Exercise details | Stop after the line containing "Given: Send Nur": print each line exactly from the first line of the listing up to that point.
[[ Available records, beginning ]]
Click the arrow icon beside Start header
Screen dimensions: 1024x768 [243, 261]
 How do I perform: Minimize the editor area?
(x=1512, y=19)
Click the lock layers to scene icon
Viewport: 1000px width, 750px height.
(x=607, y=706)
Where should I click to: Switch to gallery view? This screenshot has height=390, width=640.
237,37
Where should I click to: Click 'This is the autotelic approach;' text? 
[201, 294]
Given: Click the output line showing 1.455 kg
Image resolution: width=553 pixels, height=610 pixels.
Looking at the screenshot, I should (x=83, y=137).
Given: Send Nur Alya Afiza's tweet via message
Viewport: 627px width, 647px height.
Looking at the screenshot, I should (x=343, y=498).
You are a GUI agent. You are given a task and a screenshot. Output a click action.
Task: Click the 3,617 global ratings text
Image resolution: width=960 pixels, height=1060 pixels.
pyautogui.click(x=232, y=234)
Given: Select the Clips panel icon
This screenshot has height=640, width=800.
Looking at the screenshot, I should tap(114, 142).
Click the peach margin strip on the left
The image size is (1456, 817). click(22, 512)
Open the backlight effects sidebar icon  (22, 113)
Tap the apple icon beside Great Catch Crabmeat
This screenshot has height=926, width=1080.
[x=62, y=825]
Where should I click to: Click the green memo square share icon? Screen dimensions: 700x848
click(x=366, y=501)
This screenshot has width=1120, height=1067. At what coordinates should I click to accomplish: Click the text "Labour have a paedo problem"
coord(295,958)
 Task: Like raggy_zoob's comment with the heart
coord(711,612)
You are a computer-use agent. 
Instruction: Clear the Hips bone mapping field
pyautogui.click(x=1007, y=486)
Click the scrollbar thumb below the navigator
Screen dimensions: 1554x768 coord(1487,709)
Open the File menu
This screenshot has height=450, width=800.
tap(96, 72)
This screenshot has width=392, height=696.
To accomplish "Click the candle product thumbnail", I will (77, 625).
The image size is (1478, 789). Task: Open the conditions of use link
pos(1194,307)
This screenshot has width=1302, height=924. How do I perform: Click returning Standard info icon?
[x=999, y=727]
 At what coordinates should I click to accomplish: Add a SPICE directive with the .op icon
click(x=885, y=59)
[[ Available records, end ]]
Result |
Click the arrow icon beside Start header
Screen dimensions: 1024x768 [243, 261]
 How do I perform: Minimize the editor area?
(x=1512, y=19)
Click the lock layers to scene icon
Viewport: 1000px width, 750px height.
(x=607, y=706)
Where should I click to: Switch to gallery view? This screenshot has height=390, width=640.
237,37
Where should I click to: Click 'This is the autotelic approach;' text? 
[201, 294]
Given: Click the output line showing 1.455 kg
Image resolution: width=553 pixels, height=610 pixels.
Looking at the screenshot, I should (x=83, y=137).
Given: Send Nur Alya Afiza's tweet via message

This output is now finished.